WHAT IS EXPECTED:
Below are the entries; return every line among them that holds the word "computer".

THE RECORDS:
************

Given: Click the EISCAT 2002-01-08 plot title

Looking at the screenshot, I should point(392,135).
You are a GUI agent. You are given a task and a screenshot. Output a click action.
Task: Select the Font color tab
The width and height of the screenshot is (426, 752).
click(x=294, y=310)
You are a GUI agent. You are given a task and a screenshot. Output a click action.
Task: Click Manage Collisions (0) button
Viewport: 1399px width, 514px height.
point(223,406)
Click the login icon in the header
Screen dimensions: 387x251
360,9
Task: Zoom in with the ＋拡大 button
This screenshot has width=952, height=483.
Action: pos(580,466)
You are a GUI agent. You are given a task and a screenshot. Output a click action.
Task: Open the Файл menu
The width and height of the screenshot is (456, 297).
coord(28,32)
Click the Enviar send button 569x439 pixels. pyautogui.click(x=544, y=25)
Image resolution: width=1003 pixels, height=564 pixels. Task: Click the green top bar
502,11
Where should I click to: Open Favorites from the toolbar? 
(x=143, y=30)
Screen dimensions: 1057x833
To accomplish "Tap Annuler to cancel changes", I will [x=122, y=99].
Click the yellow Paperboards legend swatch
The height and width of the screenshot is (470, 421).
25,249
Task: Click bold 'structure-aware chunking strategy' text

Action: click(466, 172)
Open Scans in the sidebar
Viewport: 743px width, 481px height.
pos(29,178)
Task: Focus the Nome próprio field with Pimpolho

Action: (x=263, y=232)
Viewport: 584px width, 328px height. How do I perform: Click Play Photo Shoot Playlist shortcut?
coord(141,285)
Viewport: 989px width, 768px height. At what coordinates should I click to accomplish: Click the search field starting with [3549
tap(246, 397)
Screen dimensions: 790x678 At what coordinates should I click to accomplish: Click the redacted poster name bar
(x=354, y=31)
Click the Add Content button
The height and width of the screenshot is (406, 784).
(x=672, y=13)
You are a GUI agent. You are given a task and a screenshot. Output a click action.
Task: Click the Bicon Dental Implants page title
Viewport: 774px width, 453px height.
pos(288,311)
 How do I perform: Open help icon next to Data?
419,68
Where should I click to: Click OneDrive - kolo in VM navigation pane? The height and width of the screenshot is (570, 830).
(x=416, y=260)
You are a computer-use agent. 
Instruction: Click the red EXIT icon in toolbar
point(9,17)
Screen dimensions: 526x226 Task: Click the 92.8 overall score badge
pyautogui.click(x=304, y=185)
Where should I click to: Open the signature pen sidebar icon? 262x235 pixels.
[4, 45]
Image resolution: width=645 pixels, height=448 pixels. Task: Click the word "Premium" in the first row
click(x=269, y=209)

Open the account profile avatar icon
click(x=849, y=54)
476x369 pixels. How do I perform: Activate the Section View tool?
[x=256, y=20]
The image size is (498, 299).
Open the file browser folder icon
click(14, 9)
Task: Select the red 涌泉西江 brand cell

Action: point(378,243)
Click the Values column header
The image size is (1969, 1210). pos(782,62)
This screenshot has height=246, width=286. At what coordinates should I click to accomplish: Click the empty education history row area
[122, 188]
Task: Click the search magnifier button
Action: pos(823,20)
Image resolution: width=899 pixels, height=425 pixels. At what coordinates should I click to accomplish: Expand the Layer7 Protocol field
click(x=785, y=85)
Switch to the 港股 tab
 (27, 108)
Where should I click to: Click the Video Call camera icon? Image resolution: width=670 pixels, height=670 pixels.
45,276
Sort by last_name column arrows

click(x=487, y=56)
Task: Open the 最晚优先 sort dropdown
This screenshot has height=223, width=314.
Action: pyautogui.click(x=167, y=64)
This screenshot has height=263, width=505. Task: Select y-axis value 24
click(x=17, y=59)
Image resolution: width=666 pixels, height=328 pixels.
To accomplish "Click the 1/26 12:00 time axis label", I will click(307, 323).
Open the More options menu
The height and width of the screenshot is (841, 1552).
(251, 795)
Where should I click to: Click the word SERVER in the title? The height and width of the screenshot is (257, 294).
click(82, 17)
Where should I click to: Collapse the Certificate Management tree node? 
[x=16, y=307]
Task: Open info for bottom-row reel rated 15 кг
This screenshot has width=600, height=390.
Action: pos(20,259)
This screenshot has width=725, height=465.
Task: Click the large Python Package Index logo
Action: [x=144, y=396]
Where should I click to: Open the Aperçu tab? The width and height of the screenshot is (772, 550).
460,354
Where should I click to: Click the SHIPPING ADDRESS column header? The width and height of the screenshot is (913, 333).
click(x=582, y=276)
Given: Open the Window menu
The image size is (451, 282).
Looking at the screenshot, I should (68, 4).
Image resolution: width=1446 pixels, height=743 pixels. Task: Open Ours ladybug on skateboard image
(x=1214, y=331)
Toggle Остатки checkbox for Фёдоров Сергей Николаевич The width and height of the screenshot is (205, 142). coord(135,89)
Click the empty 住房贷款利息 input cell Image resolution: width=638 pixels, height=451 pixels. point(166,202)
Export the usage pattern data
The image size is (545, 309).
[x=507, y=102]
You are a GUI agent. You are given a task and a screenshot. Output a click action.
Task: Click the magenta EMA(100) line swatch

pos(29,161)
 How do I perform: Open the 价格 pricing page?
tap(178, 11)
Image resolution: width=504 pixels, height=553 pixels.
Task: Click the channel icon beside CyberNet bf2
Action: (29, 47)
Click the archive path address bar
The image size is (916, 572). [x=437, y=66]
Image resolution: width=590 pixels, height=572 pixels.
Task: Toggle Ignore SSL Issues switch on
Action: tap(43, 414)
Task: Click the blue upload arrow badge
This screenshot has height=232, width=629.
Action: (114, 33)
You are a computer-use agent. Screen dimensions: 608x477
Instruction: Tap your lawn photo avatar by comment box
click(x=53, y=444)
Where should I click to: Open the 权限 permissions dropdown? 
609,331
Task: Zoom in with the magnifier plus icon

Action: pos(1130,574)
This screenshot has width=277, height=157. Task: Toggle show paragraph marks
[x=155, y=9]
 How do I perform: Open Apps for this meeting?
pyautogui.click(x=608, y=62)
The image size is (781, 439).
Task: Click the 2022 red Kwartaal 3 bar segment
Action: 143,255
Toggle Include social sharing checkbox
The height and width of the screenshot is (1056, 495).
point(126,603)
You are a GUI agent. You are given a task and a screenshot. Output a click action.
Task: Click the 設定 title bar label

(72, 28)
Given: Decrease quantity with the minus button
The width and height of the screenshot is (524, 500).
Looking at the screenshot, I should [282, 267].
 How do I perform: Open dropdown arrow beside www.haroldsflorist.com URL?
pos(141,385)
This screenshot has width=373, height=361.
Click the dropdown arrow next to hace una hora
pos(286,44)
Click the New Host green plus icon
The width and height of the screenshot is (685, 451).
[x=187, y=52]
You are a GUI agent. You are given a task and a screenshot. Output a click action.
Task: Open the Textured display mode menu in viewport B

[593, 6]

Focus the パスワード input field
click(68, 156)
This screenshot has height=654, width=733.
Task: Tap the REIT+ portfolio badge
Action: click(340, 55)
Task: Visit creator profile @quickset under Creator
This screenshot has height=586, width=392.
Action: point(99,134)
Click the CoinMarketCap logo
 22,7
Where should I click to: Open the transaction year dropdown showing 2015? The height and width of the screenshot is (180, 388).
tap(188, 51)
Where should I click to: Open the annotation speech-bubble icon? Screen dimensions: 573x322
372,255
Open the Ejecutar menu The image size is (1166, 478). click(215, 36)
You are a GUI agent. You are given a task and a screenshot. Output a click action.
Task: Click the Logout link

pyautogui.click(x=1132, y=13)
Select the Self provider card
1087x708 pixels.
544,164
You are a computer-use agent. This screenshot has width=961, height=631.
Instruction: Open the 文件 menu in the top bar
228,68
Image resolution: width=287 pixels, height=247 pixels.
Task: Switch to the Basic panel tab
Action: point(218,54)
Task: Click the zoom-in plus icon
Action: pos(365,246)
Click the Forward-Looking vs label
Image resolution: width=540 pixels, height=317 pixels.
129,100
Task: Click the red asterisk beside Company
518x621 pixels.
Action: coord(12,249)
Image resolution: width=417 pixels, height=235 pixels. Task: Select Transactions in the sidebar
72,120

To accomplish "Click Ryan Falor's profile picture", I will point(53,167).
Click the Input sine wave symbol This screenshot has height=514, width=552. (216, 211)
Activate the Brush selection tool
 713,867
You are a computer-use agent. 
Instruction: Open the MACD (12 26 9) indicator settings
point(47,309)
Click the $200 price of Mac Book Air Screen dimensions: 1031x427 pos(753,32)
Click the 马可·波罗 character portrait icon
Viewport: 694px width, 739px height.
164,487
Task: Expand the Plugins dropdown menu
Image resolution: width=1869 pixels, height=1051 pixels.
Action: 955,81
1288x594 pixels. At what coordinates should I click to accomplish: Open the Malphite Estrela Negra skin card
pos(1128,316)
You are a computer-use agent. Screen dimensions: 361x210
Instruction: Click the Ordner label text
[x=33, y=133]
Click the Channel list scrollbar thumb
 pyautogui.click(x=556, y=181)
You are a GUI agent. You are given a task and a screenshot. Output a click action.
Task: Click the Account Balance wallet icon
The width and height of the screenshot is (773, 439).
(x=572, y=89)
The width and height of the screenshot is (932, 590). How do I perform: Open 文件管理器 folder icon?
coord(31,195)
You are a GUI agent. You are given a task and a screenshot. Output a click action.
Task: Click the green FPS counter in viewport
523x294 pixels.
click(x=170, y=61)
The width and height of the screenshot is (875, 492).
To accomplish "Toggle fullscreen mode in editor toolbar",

************

TASK RESULT:
You are a computer-use agent. 
You are a computer-use agent. Screen dimensions: 608x477
You are a computer-use agent. This screenshot has width=961, height=631.
You are a computer-use agent. 
You are a computer-use agent. Screen dimensions: 361x210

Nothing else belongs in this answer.